+++ Texto para análise

O relato da Raquel escancara uma ferida aberta, que muitos fingem não ver. A universidade, com todo seu discurso de inclusão, ainda não está pronta para lidar com a complexidade da maternidade real. Muito menos com a maternidade atípica. Raquel traduz uma dor coletiva que raramente chega aos debates institucionais.

Falar de permanência e inclusão sem considerar essas vivências é perpetuar exclusões disfarçadas de neutralidade. Não estamos falando de concessões ou favores. Estamos falando de direito à permanência.

Já aconteceu comigo. Precisei faltar à aula para cuidar da minha filha. Informei ao professor, que respondeu com compreensão. Mais tarde, quando retornei para apresentar um trabalho, tive que sair novamente às pressas para socorrê-la. O mesmo professor me disse que eu poderia sair logo após a apresentação. Fiz o que pude, cumpri o combinado, apresentei bem, ele mesmo elogiou. Mas, quando a disciplina foi encerrada e as notas lançadas no sistema, lá estavam registradas dez faltas pelos dois dias em que precisei me ausentar. E, junto com as faltas, veio o peso: minha nota foi comprometida. Mesmo eu tendo feito, nas palavras dele, uma excelente apresentação.

A permanência universitária precisa deixar de ser pensada apenas em números, notas e frequência. Permanecer, para nós mães, é um ato diário de resistência. É estudar entre sessões de terapia, fazer estágio com o coração partido por deixar o filho, apresentar trabalho sem ter dormido à noite. É se sentir culpada por estar ausente em casa, e ao mesmo tempo, por não render o suficiente na universidade.

E mesmo assim, seguimos, com olheiras, mas com esperança; com cansaço, mas com coragem. Forçam-nos a olhar para o quanto nossas estruturas são excludentes, machistas e capacitistas. E é por isso que os nossos relatos não podem ser apenas ouvidos: devem ser transformados em pauta, em projeto, em política concreta.

Falando em política, e quando as mães ousam ocupá-la? Elas não apenas rompem barreiras, elas redefinem prioridades. Porque as decisões que afetam a infância, a maternidade, a saúde reprodutiva e a educação precisam da voz delas. A seguir o relato da vereadora que não permite que o machismo institucional limite seu espaço e sua potência.

++++++
+++ Entradas extraídas

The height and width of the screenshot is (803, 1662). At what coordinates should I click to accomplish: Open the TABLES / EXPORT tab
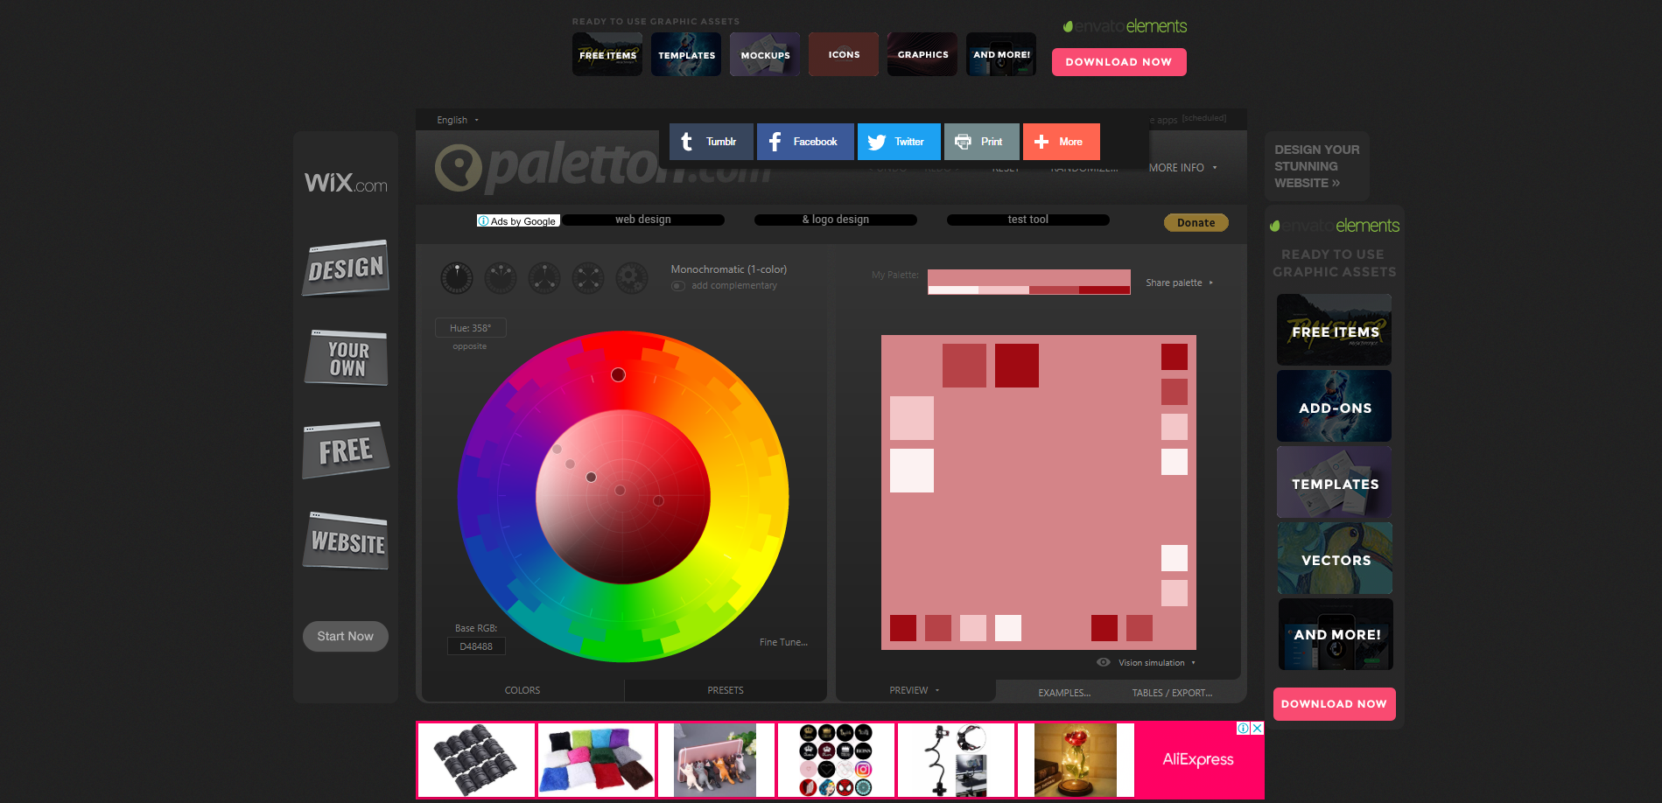click(1172, 693)
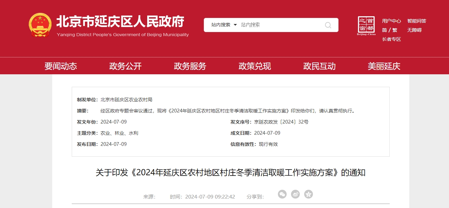Screen dimensions: 449x208
Task: Select the 政民互动 navigation item
Action: click(x=319, y=66)
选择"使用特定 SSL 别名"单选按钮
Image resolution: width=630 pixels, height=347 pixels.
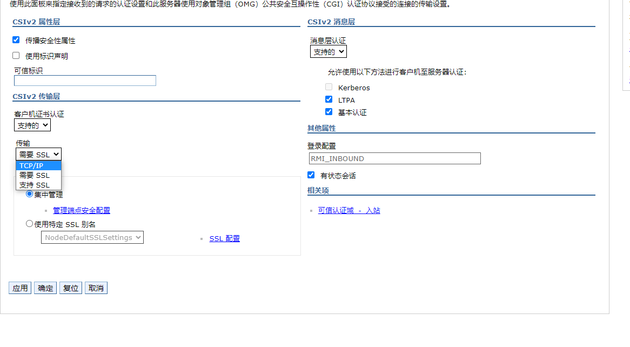[x=29, y=223]
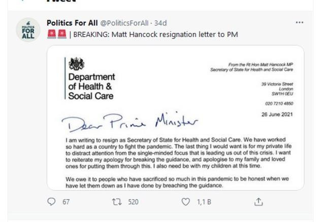Open Politics For All display name
325x222 pixels.
tap(72, 23)
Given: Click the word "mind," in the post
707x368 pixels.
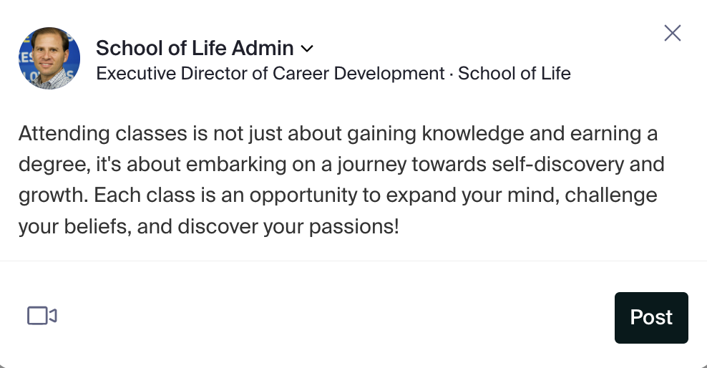Looking at the screenshot, I should click(504, 196).

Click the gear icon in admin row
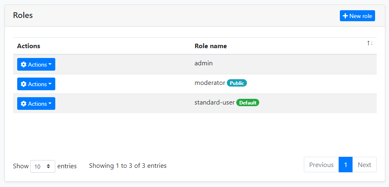click(24, 65)
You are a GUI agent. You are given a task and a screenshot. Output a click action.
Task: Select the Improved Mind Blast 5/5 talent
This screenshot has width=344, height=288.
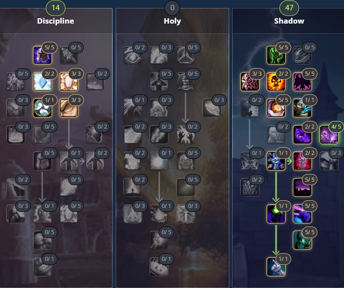(x=276, y=108)
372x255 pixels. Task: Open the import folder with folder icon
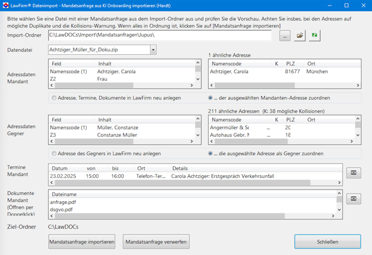[300, 35]
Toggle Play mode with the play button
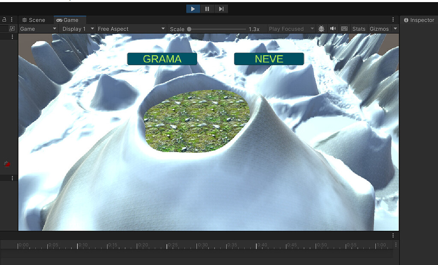Screen dimensions: 438x265 coord(192,9)
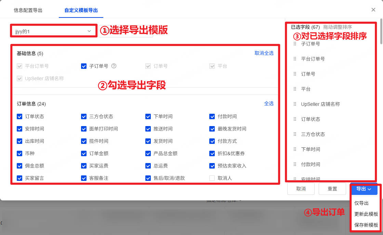Click the help icon beside 子订单号
This screenshot has height=235, width=383.
(x=114, y=66)
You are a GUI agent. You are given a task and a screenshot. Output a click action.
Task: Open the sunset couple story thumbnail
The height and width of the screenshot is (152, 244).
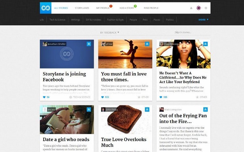coord(125,54)
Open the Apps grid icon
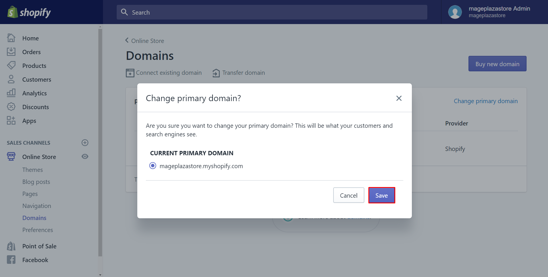 click(x=11, y=120)

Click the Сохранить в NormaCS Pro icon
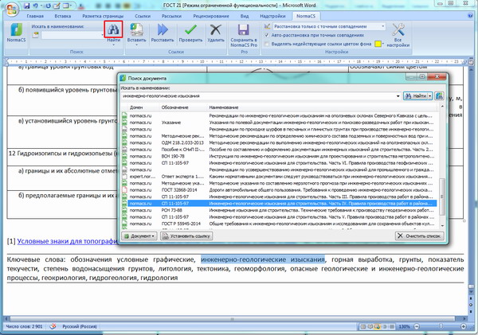(x=245, y=29)

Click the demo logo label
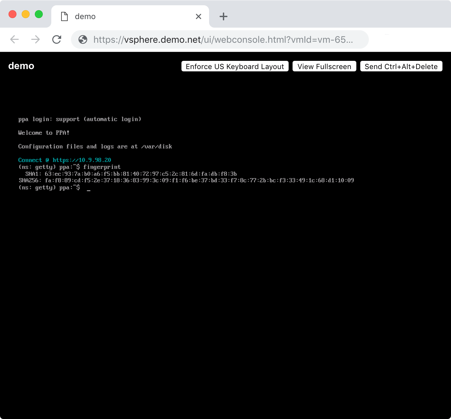coord(21,66)
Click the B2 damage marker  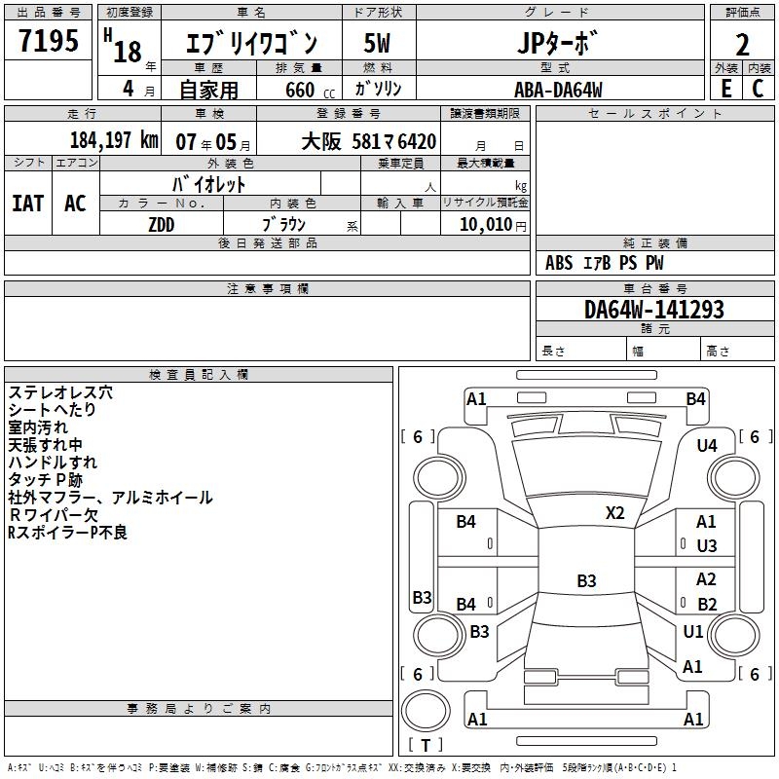coord(706,605)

++++++

Tarefa 1 –
Copie o trecho do texto sobre maternidade na universidade começando em "O relato da Raquel" e seguindo até "direito à permanência.".
Tarefa 2 –
Prossiga com o texto sobre maternidade na universidade a partir de onde ele para.
A listagem não tem relação com o texto sobre maternidade na universidade.

Resposta 1 –
O relato da Raquel escancara uma ferida aberta, que muitos fingem não ver. A universidade, com todo seu discurso de inclusão, ainda não está pronta para lidar com a complexidade da maternidade real. Muito menos com a maternidade atípica. Raquel traduz uma dor coletiva que raramente chega aos debates institucionais.

Falar de permanência e inclusão sem considerar essas vivências é perpetuar exclusões disfarçadas de neutralidade. Não estamos falando de concessões ou favores. Estamos falando de direito à permanência.

Resposta 2 –
Izalina Alves, mãe e vereadora de Óbidos, no Pará.

“Ser mãe e vereadora é viver com diversos desafios, mas também é provar que nós podemos, e devemos estar nesses espaços. Porque enquanto a política for feita apenas por quem não sabe o que é faltar leite, medicos, medicamentos ou vaga na creche, ela continuará distante da realidade da maioria… Por isso luto pelas demandas das mães atípicas, da mãe empreendedora… Entendo na pele o que significa ser invisibilizada e, por isso mesmo, luto para que nenhuma mãe, nenhuma mulher, nenhuma criança, continue sendo esquecida pelo poder público. Carrego comigo a força da mulher obidense!” (Izalina Alves)

Ser mãe e fazer política, neste país, ainda é um ato de desobediência. A presença de mulheres-mães nos espaços de decisão incomoda, desafia e desnuda o machismo institucional que resiste em aceitar que a maternidade é, sim, uma dimensão política.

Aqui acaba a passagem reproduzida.